SOURCE TEXT:
The Oldest Bank in London


The Oldest Bank in London

This is the oldest bank in London, Child's Bank since 1671.

Location: Child's Bank, 1 Fleet Street, London, EC4Y 1BD

Description: Child's bank, opposite the Temple Bar Memorial, is probably the oldest bank in London dating back to at least 1671.

It was the model for Tellson's Bank in Dickens' Tale of Two Cities.

The existing building dates from 1877.

The gateway just beyond leading to Middle Temple Lane was designed in 1684, apparently by Roger North (1653-1734), the author of The Gentleman Accomptant (1714) (although an inscription claims Wren as the architect).

Back in the 1660's it was a time of great upheaval in London, with the Great
Plague of 1664-5 and the Great Fire in 1666, the firm thrived. In around 1664, Blanchard took Francis Child into partnership in the business.

It was at this time that the firm adopted the sign of the Marygold as its trade sign – a device of great significance for a business in the days of widespread illiteracy. The Marygold has remained the bank’s symbol ever since.

DATA ENTRIES:
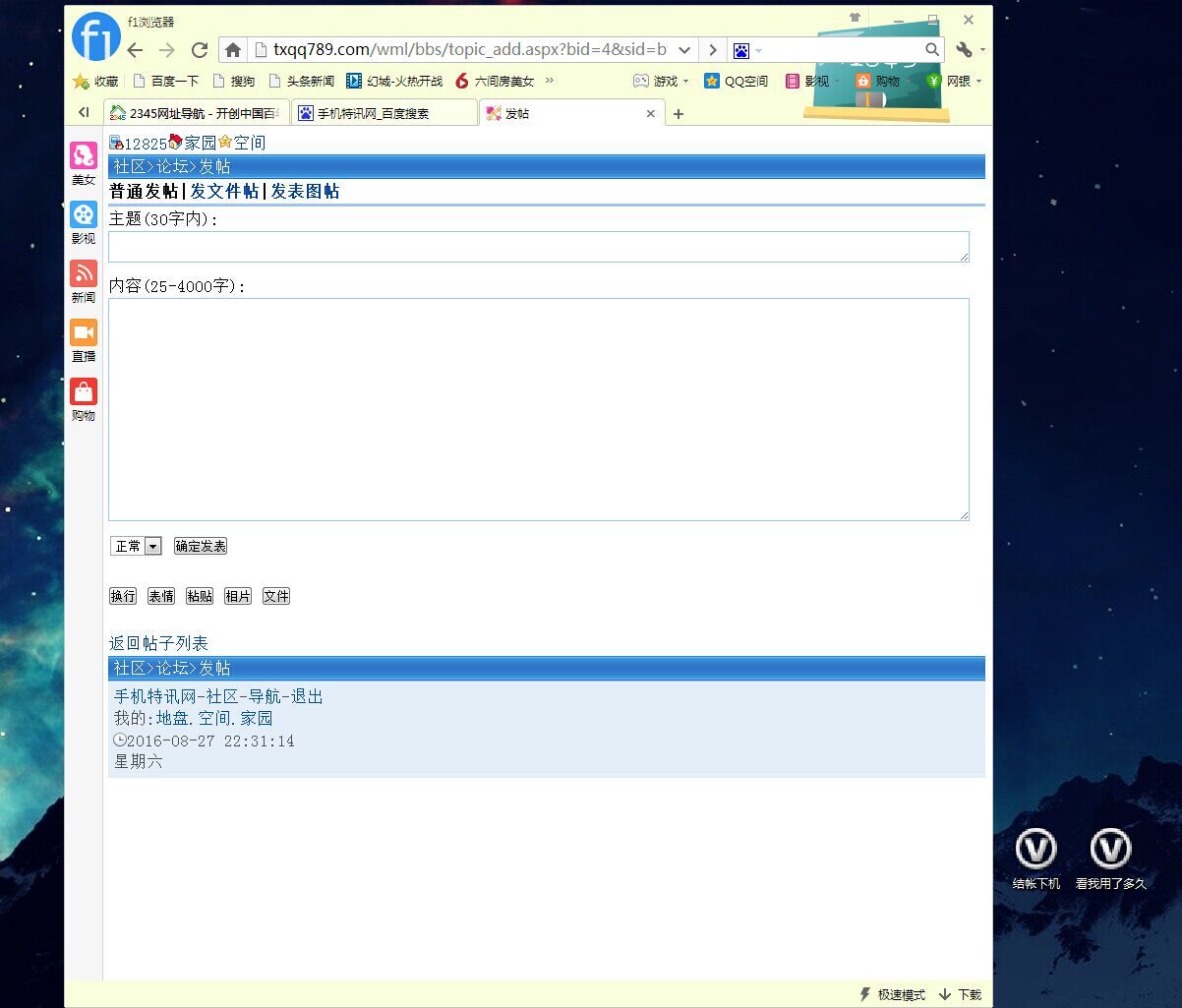This screenshot has width=1182, height=1008.
Task: Click the 结帐下机 desktop icon
Action: (x=1035, y=850)
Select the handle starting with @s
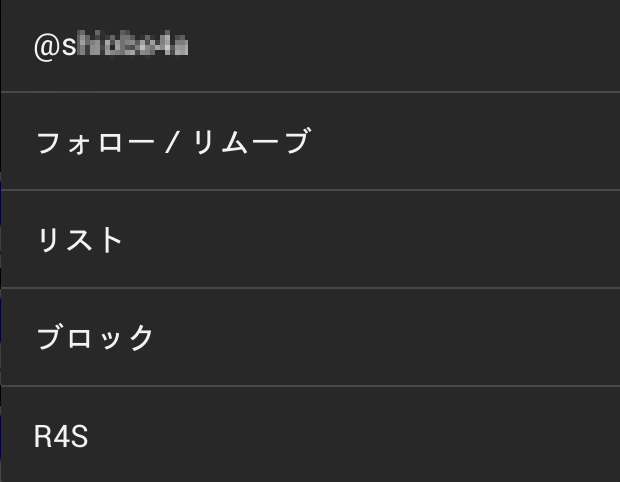 112,46
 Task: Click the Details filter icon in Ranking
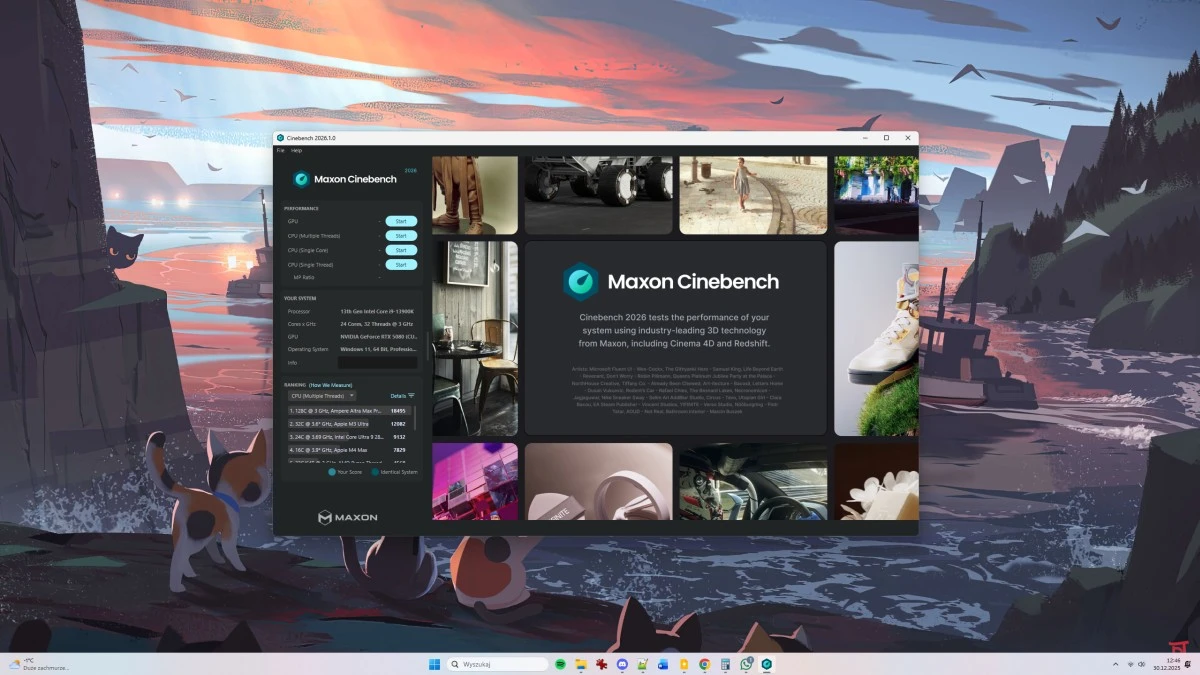[x=411, y=396]
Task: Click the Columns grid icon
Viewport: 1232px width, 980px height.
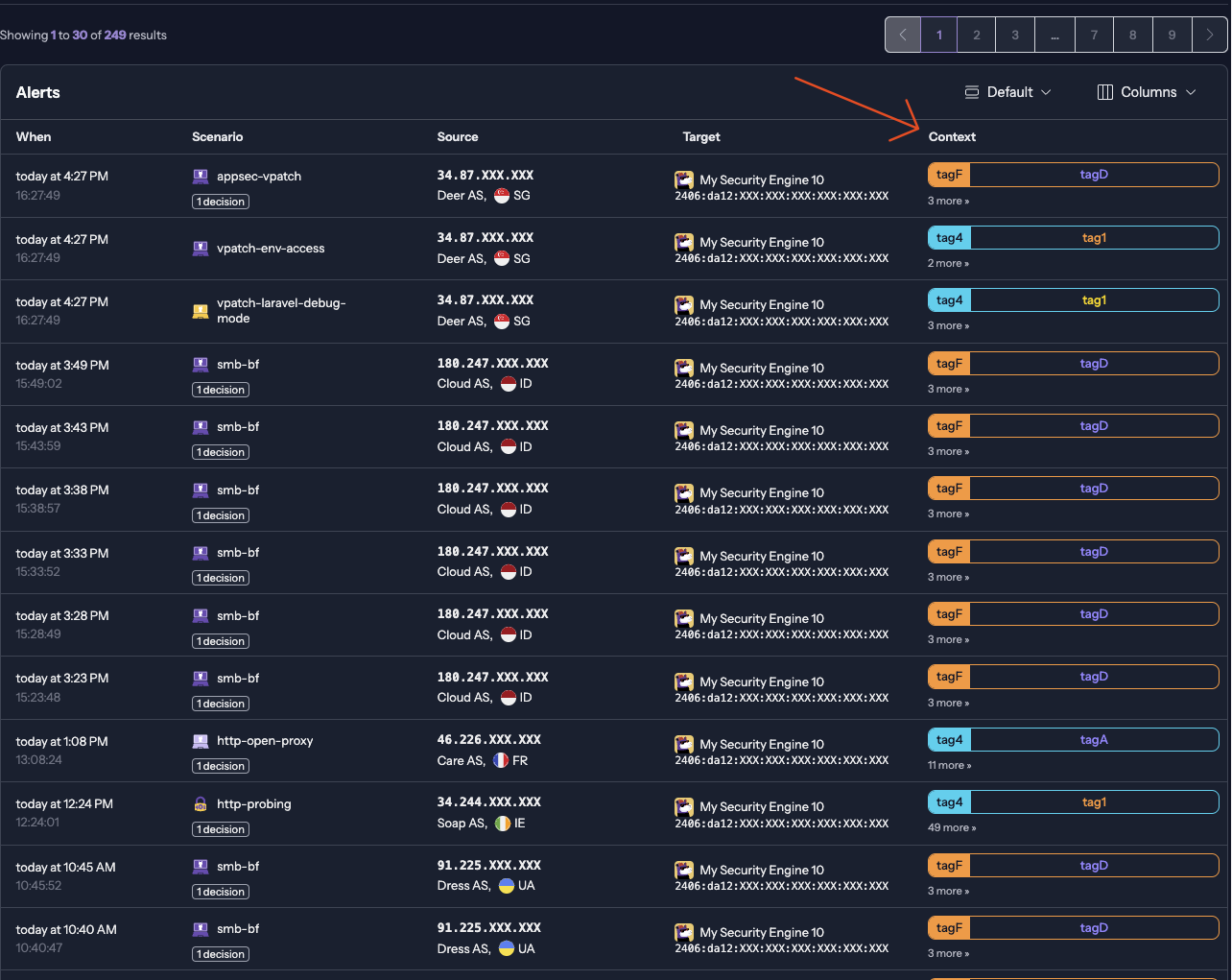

CHALLENGES:
a. Answer these questions from the text on Child's Bank.
(i) At what street address does the text place Child's Bank?
(ii) From what year does the existing building date?
(iii) What sign did the firm adopt as its trade sign?
b. Decide whether each statement agrees with the text on Child's Bank. Answer yes or no, and quote the words that decide it.
(i) The existing bank building dates from 1671.
(ii) Child's Bank served as the model for Tellson's Bank in Dickens' Tale of Two Cities.
(iii) Francis Child was taken into partnership in the business in around 1664.
c. Write out the passage of the text on Child's Bank between "This is the" and "as the architect).", inclusive.

ANSWERS TO THE EXERCISES:
a.
(i) 1 Fleet Street, London, EC4Y 1BD
(ii) 1877
(iii) The Marygold

b.
(i) No: "The existing building dates from 1877."
(ii) Yes: "It was the model for Tellson's Bank in Dickens' Tale of Two Cities."
(iii) Yes: "In around 1664, Blanchard took Francis Child into partnership in the business."

c.
This is the oldest bank in London, Child's Bank since 1671.

Location: Child's Bank, 1 Fleet Street, London, EC4Y 1BD

Description: Child's bank, opposite the Temple Bar Memorial, is probably the oldest bank in London dating back to at least 1671.

It was the model for Tellson's Bank in Dickens' Tale of Two Cities.

The existing building dates from 1877.

The gateway just beyond leading to Middle Temple Lane was designed in 1684, apparently by Roger North (1653-1734), the author of The Gentleman Accomptant (1714) (although an inscription claims Wren as the architect).